AI literacy should be role-specific
Many organisations will respond with generic AI training. That is a start, but it is not enough for boards and senior executives. A board literacy programme should be built around decisions the board actually makes. It should cover AI strategy, materiality thresholds, high-risk use cases, assurance expectations, regulatory reporting, third-party concentration, cyber exposures and incident escalation.
The NIST AI Risk Management Framework is useful here because it frames AI risk around governance, mapping, measurement and management. The value of that structure is not that Australian firms should simply import a United States framework. The value is that it gives boards a practical language for asking whether the organisation has understood context, measured risk, implemented controls and monitored outcomes. Those questions translate well into Australian GRC work.
The third-party problem
Third-party AI is likely to be the place where board literacy is most tested. Many organisations will not build frontier models. They will buy software, embed vendor copilots, connect enterprise data to external platforms and rely on cloud providers, model providers and specialist workflow tools. APRA's AI letter specifically points to third-party dependencies as a matter for board and senior management attention.

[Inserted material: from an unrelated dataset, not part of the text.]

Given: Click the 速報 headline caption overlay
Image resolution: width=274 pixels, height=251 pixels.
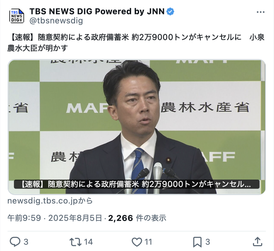Looking at the screenshot, I should click(137, 184).
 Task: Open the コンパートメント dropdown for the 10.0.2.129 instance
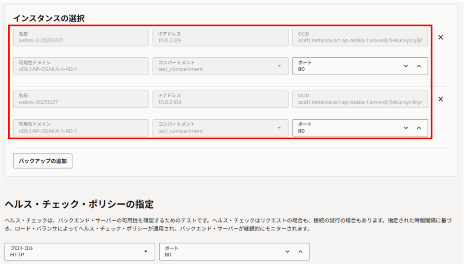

This creates a practical challenge. Traditional vendor due diligence often focuses on security questionnaires, service levels, financial viability and contractual terms. AI due diligence needs those controls, but it also needs questions about model behaviour, data retention, training use, explainability, evaluation, subcontractors, monitoring, incident notification and exit. Where an AI service supports critical operations, the control expectation should connect to operational resilience obligations, including CPS 230 arrangements for material service providers.
For boards, the point is not to review every model card. The point is to insist that management has a defensible process for classifying vendor AI risk. A vendor tool that drafts internal meeting summaries is not the same as a vendor tool that recommends fraud flags, employment actions, claims triage outcomes or customer hardship responses. Board literacy should help directors detect when management has treated materially different use cases as if they were the same.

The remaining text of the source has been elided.